E72.5 Disorders of glycine metabolism

Name of the Condition

• Disorders of glycine metabolism (ICD-10 Code: E72.5)

Summary

Disorders of glycine metabolism are rare genetic conditions affecting the body’s ability to process glycine, a non-essential amino acid involved in protein synthesis, neurotransmission, and metabolic pathways. These disorders disrupt normal glycine metabolism, leading to abnormal accumulation or deficiency of glycine or its byproducts. Clinical effects vary but may involve neurological, hepatic, or renal impairment, depending on the underlying defect.

Causes

These disorders are primarily caused by genetic mutations that impair enzymes or transport proteins involved in glycine metabolism. Most are inherited in an autosomal recessive pattern, requiring two mutated copies of a gene for the condition to manifest. The mutations disrupt biochemical pathways, resulting in abnormal glycine levels or toxic byproduct accumulation.

Risk Factors

• Family history of glycine metabolism disorders.
• Consanguinity (parents who are close relatives) increasing the likelihood of inheriting recessive mutations.
• Ethnic or geographic prevalence of specific genetic variants in certain populations.

Symptoms

• Neurological symptoms such as developmental delays, seizures, or intellectual disability.
• Gastrointestinal issues like vomiting, poor feeding, or failure to thrive.
• Hepatic or renal dysfunction in severe cases.

Diagnosis

Diagnosis typically involves clinical evaluation, biochemical testing (e.g., measuring glycine levels in blood or urine), and genetic testing to identify mutations. Additional tests may include imaging studies or metabolic profiling to assess organ function. A definitive diagnosis relies on correlating clinical findings with laboratory results and genetic confirmation.

Treatment Options

Treatment focuses on managing symptoms and preventing complications. Options may include dietary modifications (e.g., restricted glycine intake), medications to reduce toxic byproducts, and supportive care for neurological or organ-related issues. Specific therapies depend on the underlying disorder and its severity.

Prognosis and Follow-Up

Prognosis varies based on the specific disorder and its severity. Early diagnosis and intervention can improve outcomes, but some forms may lead to long-term neurological or organ damage. Regular follow-up with metabolic specialists, monitoring of metabolic parameters, and developmental assessments are typically recommended.

Complications

Potential complications include progressive neurological impairment, organ dysfunction (e.g., liver or kidney damage), and developmental delays. Severe cases may result in life-threatening metabolic crises if untreated.

Lifestyle & Prevention

Lifestyle modifications may include adhering to prescribed dietary restrictions and avoiding triggers that exacerbate symptoms. Genetic counseling is recommended for families to understand recurrence risks and options for future pregnancies.

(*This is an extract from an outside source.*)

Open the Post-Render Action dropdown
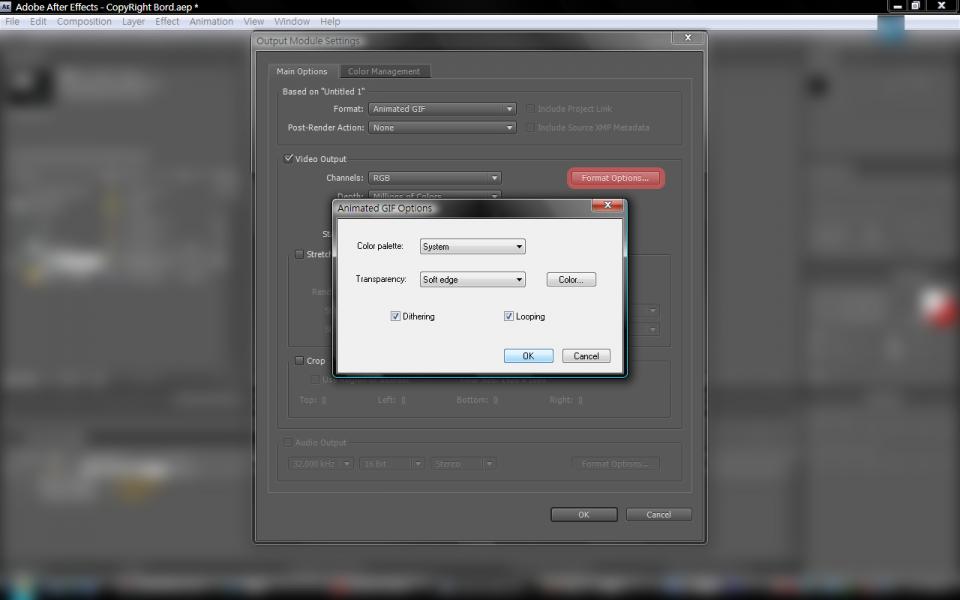Viewport: 960px width, 600px height. point(441,128)
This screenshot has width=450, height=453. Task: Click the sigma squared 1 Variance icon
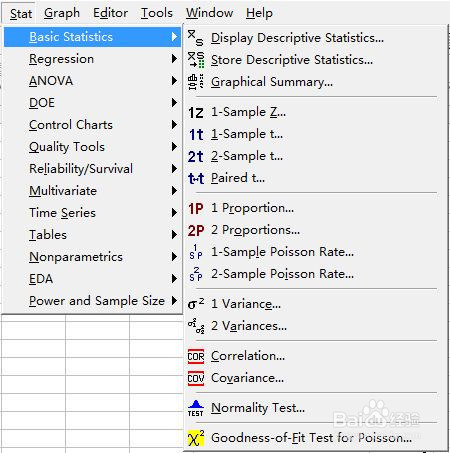coord(196,304)
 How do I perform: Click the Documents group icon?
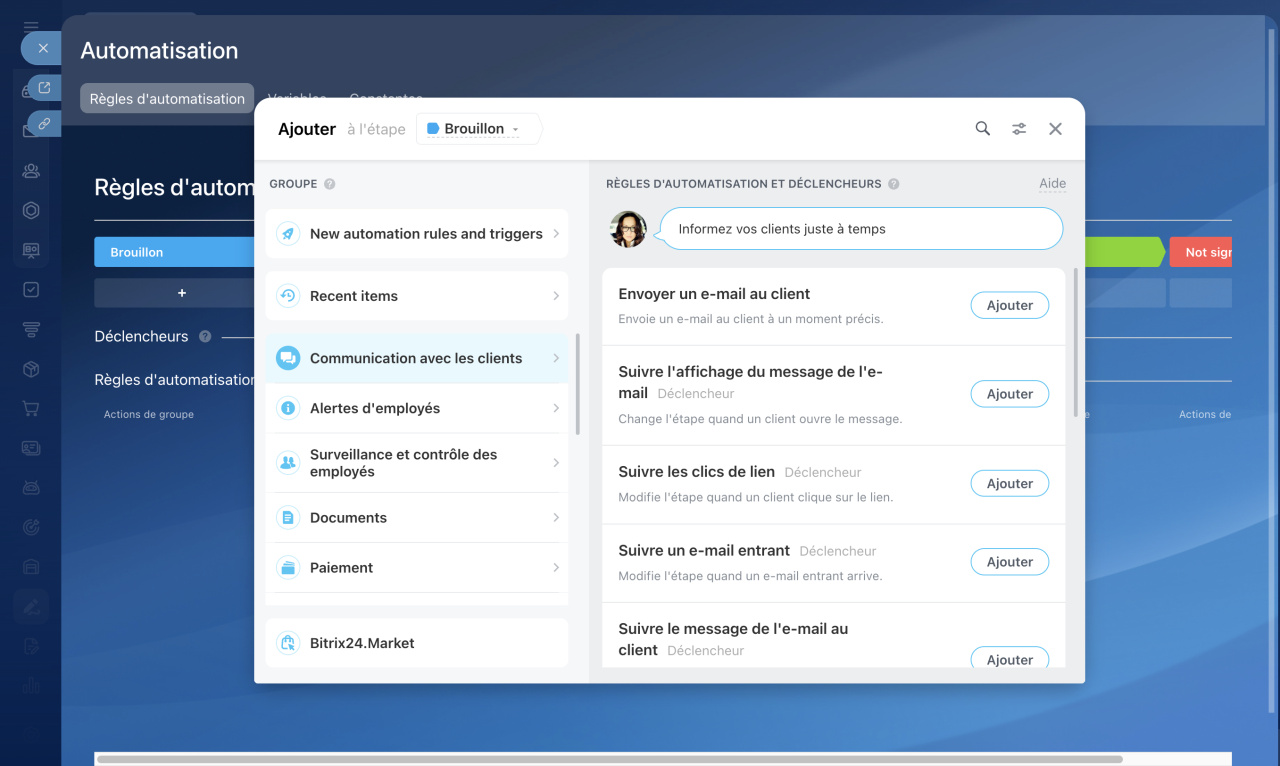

When to Seek Professional Help

Seek medical attention if symptoms such as seizures, developmental delays, or unexplained vomiting occur, especially in infants or young children. Prompt evaluation is critical to prevent irreversible damage.

Tips for Medical Coders

Document the specific subtype of glycine metabolism disorder (e.g., nonketotic hyperglycinemia) when available, as this may impact coding specificity. Ensure clinical documentation supports the diagnosis, including relevant lab results or genetic findings. Code E72.5 is appropriate for disorders of glycine metabolism without further specification, but additional codes may be required for associated manifestations or complications.